Provided records

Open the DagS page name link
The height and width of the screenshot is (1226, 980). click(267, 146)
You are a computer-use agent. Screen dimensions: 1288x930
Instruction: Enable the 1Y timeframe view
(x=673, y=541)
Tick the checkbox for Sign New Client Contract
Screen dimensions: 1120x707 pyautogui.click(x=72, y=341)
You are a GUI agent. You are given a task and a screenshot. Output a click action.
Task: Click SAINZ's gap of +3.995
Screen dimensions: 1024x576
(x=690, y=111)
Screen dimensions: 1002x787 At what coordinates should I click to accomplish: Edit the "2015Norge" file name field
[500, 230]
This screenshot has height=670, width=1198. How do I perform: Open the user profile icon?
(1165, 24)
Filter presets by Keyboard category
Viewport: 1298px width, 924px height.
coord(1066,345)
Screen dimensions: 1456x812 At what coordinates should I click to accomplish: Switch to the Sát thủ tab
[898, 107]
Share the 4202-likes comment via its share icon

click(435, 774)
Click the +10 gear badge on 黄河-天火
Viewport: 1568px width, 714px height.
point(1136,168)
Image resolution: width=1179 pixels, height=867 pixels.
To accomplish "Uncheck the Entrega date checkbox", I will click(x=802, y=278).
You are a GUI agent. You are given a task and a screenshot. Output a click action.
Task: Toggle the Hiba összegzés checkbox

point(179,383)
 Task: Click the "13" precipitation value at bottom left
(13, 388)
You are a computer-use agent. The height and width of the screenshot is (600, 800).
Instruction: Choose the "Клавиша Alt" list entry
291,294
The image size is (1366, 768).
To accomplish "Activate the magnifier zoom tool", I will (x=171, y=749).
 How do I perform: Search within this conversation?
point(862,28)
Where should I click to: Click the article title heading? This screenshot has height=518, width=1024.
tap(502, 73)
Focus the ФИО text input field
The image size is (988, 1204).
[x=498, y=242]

Problem to work on
Your answer should hold only the lines from the one with "Focus the ФИО text input field" through the end of the listing above, both ends included, written out exactly.

Answer to the exercise
Focus the ФИО text input field
The image size is (988, 1204).
[x=498, y=242]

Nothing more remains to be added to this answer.